Automakers may join dealers in offering discounts in the fourth quarter, Cheng Xiaodong, an official with the National Development and Reform Commission, said today in a statement. China’s car prices fell 1.18 percent in the first half from a year earlier, according to the agency.
Demand in the world’s biggest auto market may fall from year-earlier levels in the last six months of 2010, sparking price wars as dealers compete to clear inventories, according to Credit Suisse Group AG and consultant IHS Automotive. Wholesale passenger-car deliveries last month rose at the slowest pace in 15 months as inflation eroded consumers’ buying power.
“The high prices we saw last year are long gone,” said Yu Bing, an analyst at PingAn Securities Co. in Shanghai, who expects a 5 percent price drop for vehicles that cost about 100,000 yuan ($14,750). “Car prices are no doubt coming down.”
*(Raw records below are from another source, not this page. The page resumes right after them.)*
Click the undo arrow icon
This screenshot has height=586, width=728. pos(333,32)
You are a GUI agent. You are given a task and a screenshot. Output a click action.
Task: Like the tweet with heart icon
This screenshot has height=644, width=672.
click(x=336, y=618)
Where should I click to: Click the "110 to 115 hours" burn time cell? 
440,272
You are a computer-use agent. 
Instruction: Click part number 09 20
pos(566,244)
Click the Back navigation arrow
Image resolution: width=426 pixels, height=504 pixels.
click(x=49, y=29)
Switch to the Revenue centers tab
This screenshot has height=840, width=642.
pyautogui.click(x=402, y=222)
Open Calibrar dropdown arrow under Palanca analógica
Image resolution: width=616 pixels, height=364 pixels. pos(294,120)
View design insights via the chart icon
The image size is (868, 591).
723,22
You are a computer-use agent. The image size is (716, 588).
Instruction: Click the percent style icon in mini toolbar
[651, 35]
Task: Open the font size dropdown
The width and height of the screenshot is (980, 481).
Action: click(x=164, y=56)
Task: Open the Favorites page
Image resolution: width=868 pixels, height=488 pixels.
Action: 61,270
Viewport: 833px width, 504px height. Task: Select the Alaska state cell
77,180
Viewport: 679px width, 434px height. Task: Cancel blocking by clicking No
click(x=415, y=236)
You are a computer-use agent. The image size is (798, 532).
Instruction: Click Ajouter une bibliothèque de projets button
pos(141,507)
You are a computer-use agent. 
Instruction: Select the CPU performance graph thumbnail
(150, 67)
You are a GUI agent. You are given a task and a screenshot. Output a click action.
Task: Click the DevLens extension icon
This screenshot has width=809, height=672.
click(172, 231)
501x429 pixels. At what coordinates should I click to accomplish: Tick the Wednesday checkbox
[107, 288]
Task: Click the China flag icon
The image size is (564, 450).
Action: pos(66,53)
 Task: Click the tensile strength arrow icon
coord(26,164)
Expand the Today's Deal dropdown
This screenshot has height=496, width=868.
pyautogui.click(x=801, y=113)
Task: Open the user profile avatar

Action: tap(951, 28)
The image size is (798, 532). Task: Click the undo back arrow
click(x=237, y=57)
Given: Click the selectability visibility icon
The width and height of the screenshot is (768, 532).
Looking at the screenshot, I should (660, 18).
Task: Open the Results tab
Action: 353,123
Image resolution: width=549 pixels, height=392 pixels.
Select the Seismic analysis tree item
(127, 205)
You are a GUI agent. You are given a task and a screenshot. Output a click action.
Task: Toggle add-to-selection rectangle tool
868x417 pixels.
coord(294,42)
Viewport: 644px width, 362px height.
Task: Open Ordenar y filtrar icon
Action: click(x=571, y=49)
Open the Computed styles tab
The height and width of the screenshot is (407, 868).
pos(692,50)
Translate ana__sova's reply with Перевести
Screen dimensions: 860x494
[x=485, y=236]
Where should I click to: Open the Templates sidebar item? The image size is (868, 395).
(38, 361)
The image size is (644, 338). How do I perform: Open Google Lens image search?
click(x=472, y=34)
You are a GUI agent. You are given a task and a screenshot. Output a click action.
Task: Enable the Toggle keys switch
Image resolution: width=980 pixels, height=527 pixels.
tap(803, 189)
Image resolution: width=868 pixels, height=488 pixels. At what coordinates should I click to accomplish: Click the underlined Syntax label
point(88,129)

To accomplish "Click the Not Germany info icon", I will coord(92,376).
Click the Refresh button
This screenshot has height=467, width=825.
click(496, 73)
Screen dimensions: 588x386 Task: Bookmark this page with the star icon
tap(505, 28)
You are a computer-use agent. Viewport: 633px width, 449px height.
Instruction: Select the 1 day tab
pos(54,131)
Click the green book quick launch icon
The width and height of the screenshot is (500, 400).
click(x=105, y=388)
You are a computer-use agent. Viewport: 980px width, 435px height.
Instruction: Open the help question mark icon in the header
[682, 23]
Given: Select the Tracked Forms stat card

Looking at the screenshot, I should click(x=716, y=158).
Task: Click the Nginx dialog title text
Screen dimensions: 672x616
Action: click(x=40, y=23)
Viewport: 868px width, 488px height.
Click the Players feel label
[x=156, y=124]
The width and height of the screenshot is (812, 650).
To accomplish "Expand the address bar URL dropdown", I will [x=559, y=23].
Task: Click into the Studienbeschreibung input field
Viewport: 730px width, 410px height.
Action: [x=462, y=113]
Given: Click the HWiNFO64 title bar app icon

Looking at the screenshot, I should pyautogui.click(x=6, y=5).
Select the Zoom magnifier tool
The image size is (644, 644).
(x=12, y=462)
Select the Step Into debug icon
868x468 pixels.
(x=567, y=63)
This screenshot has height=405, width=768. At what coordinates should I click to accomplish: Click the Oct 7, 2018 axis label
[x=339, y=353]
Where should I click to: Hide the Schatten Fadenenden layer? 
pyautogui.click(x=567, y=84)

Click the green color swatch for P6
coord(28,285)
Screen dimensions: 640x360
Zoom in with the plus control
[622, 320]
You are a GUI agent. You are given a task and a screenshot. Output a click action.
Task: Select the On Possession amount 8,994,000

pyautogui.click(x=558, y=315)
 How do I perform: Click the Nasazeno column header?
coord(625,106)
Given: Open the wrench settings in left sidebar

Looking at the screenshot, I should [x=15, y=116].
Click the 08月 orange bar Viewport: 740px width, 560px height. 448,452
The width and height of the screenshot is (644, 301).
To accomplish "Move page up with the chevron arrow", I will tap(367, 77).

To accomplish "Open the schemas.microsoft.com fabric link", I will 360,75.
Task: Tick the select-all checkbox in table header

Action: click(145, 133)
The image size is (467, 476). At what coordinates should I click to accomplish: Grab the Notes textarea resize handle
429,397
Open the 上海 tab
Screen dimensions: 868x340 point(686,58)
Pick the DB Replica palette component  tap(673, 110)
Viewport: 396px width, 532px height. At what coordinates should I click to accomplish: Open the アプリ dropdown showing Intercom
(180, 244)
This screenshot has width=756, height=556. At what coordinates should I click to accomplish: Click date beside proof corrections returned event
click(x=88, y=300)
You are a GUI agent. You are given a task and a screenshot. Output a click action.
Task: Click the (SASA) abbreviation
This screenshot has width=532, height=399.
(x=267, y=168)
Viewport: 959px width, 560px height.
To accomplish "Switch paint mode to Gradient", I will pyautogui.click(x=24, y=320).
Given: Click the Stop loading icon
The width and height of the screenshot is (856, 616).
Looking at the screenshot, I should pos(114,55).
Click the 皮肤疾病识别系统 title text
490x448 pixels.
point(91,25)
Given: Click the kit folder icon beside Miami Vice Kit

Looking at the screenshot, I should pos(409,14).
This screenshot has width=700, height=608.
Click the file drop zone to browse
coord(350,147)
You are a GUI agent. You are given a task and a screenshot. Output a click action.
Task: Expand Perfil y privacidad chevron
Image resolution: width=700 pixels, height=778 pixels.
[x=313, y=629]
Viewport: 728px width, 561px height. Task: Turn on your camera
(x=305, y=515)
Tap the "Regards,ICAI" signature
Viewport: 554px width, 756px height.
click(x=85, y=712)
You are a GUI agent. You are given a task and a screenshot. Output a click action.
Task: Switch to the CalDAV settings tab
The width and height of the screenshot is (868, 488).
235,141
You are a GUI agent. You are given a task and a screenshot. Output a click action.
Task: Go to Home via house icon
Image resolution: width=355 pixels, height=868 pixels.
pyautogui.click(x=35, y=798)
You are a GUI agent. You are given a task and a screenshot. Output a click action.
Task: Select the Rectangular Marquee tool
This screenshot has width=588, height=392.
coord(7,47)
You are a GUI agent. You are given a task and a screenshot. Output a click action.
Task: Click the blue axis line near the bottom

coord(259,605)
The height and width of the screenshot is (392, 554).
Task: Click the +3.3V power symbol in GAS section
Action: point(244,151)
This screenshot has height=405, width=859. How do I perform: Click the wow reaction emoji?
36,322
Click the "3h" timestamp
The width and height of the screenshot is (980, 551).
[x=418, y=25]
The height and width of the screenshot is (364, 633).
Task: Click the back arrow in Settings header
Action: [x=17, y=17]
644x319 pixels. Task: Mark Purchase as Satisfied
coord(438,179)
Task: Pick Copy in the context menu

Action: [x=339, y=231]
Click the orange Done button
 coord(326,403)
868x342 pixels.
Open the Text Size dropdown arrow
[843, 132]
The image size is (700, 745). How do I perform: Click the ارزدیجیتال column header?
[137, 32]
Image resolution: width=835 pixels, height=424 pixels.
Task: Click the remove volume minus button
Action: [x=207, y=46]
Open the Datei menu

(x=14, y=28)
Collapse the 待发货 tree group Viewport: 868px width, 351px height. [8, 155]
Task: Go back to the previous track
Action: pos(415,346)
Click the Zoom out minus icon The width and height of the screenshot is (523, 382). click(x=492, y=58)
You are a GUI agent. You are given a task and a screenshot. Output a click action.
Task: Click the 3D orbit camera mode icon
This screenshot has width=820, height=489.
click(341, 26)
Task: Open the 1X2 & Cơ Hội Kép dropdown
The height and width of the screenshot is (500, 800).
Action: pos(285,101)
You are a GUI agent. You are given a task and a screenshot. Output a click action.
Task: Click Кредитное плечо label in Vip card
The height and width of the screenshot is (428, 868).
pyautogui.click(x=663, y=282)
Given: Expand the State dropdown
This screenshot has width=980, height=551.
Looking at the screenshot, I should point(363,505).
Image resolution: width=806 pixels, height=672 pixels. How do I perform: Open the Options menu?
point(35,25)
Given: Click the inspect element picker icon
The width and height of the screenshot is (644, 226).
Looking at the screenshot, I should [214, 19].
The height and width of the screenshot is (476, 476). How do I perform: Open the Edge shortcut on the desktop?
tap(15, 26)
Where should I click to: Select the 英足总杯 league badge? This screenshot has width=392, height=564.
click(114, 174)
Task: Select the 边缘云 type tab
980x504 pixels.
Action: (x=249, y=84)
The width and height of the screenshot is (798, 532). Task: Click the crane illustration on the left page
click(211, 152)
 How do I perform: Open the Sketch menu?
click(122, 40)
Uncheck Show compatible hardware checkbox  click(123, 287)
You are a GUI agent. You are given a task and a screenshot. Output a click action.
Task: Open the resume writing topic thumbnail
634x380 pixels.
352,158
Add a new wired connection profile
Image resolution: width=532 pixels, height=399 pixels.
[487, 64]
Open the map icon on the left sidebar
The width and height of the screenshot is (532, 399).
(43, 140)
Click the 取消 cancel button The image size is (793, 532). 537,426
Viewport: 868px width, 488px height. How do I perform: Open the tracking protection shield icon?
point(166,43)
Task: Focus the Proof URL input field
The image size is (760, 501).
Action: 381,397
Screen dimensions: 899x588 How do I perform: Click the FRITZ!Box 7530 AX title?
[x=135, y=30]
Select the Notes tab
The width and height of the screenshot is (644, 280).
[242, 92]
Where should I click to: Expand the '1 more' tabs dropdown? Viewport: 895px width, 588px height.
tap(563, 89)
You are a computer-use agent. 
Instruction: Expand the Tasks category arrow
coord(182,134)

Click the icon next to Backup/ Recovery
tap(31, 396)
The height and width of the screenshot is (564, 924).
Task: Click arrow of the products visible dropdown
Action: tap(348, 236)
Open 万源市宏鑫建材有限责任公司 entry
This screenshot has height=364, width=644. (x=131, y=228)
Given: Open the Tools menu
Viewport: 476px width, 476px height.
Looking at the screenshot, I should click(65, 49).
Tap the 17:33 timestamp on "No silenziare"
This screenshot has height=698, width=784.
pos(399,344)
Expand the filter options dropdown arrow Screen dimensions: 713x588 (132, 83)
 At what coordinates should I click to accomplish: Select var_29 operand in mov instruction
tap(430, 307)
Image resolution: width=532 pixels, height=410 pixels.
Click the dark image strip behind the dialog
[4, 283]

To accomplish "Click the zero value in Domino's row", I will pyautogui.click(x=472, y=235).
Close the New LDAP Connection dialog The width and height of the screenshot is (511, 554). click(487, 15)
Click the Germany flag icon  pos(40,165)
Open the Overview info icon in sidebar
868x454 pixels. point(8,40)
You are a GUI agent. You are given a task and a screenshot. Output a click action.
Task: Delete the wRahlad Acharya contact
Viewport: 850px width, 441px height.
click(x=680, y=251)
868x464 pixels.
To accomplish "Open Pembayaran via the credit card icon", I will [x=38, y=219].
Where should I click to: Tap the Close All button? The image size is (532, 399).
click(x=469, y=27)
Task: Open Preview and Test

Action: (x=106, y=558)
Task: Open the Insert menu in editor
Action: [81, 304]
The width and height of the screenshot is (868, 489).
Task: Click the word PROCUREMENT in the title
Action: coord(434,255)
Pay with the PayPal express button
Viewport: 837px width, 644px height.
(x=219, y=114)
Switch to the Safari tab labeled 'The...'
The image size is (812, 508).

China’s vehicle sales, which have risen every month since February 2009, began growing at a slower rate in April amid increasing prices for consumer goods and signs of a cooling economy.
The government also boosted the sales tax on small cars to 7.5 percent this year, after cutting it in half to 5 percent in 2009 as part of economic stimulus measures. The tax cut helped last year’s vehicle sales jump 46 percent to 13.6 million, surpassing the U.S. for the first time.
Wholesale passenger-car sales in June rose 19 percent from a year earlier, the slowest pace since March 2009, as China’s inflation rate stood at 2.9 percent, the second-highest monthly rate this year. The nation’s gross domestic product expansion eased to 10.3 percent in the second quarter from 11.9 percent in the preceding three months, the statistics bureau said on July 15.
Domestic auto production exceeded sales by 1.29 million vehicles in the first half of this year, the China Automotive Technology & Research Center said on July 5. The average stockpile period, a measure of the time between car production and registration, was 55 days in June, compared with 41 days in February, the center said.
Automakers are introducing new models at a faster pace in the second half, with an average of three being added every week in July and more than 20 scheduled to come in the next two months, the Development and Reform Commission said today.
Price reductions of as much as 5 percent on average are likely, according to Yale Zhang, a Shanghai-based analyst at consultant IHS Automotive.
The Chinese government has been subsidizing rural residents’ automobile purchases since last year. The country gave out 7.92 billion yuan to rural residents to help them buy motorcycles and automobiles in the first half, according to the planning agency.
The government also handed out 2.44 billion yuan to subsidize trade-ins of old vehicles during the period, the agency said.